## Stored data:

• • • • •

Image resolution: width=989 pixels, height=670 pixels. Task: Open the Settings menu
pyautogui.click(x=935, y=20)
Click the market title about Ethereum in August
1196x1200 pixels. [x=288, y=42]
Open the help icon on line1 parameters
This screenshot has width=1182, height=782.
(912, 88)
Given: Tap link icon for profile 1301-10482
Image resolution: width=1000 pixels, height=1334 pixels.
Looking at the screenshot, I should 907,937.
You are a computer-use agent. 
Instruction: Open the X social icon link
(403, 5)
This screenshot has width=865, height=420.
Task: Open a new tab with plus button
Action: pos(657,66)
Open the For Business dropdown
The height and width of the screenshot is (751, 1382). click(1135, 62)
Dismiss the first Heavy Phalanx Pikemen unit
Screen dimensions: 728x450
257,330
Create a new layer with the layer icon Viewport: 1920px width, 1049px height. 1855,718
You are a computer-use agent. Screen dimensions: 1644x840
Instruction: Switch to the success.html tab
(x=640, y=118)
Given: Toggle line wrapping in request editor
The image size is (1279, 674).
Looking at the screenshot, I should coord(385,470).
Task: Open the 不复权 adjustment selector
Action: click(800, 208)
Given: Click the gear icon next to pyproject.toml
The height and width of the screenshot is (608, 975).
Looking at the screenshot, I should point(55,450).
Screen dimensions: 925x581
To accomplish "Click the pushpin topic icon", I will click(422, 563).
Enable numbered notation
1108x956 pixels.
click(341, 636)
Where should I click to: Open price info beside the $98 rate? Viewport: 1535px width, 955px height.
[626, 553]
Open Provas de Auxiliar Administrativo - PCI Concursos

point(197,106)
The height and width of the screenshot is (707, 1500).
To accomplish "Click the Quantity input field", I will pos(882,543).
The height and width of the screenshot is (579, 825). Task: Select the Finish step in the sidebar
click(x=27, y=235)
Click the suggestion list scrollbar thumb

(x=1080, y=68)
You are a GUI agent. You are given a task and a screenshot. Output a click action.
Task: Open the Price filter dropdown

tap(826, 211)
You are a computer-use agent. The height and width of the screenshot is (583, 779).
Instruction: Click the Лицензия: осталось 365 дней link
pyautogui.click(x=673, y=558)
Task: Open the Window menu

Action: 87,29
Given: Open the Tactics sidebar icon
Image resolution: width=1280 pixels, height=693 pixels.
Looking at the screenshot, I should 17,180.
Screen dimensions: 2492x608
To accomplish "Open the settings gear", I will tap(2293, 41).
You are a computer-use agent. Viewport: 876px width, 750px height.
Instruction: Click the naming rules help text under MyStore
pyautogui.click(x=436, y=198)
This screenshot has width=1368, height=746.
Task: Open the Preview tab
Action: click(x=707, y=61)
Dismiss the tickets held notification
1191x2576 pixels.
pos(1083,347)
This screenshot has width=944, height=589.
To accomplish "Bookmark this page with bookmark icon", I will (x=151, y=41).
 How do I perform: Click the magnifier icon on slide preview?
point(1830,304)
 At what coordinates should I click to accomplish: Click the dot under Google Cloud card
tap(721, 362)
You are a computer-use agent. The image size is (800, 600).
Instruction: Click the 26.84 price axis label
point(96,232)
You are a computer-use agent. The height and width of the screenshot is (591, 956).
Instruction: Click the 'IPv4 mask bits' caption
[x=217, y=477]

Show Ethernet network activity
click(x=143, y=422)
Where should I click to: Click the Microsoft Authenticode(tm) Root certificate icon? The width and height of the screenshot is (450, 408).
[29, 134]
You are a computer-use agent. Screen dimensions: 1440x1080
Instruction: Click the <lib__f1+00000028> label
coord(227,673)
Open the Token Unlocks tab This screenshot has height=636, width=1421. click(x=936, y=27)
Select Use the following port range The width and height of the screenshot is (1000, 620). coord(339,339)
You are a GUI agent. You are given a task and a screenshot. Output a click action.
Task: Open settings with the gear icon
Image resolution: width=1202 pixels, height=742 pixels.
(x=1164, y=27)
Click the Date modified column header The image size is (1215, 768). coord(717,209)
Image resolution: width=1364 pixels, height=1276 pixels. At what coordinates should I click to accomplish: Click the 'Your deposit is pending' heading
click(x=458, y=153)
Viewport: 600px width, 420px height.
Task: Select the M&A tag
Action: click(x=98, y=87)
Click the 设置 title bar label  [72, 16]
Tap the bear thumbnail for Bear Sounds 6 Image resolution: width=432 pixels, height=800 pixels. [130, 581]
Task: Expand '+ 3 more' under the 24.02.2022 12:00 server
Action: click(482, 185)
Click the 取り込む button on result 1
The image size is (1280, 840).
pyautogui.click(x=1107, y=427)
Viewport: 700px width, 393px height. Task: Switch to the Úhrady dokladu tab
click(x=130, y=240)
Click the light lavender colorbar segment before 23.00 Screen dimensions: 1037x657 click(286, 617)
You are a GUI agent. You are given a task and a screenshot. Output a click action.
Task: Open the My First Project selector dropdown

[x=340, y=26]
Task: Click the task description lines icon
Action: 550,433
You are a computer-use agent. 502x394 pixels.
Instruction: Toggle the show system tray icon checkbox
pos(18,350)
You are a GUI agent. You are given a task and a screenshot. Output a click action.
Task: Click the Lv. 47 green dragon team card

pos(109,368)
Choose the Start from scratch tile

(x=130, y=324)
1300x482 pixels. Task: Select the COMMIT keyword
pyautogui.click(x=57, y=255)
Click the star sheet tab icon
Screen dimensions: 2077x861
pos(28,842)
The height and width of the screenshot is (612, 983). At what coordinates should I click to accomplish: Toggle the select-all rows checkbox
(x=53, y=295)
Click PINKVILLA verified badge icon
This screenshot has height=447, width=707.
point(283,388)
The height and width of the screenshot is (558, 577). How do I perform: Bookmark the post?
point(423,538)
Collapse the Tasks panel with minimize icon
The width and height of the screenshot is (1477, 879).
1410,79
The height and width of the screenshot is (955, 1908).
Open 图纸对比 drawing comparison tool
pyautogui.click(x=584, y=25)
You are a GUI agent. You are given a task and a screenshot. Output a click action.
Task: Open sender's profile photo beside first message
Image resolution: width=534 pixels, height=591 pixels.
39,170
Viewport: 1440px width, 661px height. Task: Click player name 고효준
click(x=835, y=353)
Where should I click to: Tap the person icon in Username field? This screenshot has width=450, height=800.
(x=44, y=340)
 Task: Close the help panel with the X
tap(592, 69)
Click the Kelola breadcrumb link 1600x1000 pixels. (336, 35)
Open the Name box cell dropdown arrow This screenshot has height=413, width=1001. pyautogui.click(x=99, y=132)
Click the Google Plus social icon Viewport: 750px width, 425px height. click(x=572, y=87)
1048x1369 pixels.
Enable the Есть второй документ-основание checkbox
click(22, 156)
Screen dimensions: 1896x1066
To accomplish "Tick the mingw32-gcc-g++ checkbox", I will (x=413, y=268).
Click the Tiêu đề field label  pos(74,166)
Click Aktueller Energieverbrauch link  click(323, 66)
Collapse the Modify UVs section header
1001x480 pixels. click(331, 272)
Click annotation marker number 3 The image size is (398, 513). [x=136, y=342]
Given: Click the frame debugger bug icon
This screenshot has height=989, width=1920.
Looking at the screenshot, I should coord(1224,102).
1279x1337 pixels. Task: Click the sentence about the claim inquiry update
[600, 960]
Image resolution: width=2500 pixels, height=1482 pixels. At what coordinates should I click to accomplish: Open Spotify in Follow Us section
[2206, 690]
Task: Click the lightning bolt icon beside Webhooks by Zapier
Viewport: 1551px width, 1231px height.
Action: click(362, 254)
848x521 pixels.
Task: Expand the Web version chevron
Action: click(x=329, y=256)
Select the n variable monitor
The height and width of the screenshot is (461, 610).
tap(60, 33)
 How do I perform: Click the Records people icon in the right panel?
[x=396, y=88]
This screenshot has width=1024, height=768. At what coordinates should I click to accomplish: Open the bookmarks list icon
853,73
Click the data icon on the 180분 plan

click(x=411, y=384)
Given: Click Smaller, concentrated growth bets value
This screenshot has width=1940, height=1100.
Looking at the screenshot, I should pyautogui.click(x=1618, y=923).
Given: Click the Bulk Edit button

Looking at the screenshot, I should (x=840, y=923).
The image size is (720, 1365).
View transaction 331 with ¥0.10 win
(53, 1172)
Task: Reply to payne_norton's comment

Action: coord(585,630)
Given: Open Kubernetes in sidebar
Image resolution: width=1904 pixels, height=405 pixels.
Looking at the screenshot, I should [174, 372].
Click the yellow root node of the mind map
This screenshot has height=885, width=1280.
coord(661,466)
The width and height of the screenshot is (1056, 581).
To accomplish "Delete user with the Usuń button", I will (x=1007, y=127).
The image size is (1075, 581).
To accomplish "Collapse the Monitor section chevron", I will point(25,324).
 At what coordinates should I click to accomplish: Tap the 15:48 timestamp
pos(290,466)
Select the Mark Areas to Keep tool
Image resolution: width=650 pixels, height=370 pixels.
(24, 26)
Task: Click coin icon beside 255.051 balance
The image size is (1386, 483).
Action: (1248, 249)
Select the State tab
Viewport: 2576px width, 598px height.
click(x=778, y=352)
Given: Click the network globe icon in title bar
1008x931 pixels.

• • • • •

## Task goal:
All lines above from the one with "Given: Click the gear" to the one with "Enable numbered notation", inclusive, should be copied exactly, and no other lines.

## Result:
Given: Click the gear icon next to pyproject.toml
The height and width of the screenshot is (608, 975).
Looking at the screenshot, I should point(55,450).
Screen dimensions: 925x581
To accomplish "Click the pushpin topic icon", I will click(422, 563).
Enable numbered notation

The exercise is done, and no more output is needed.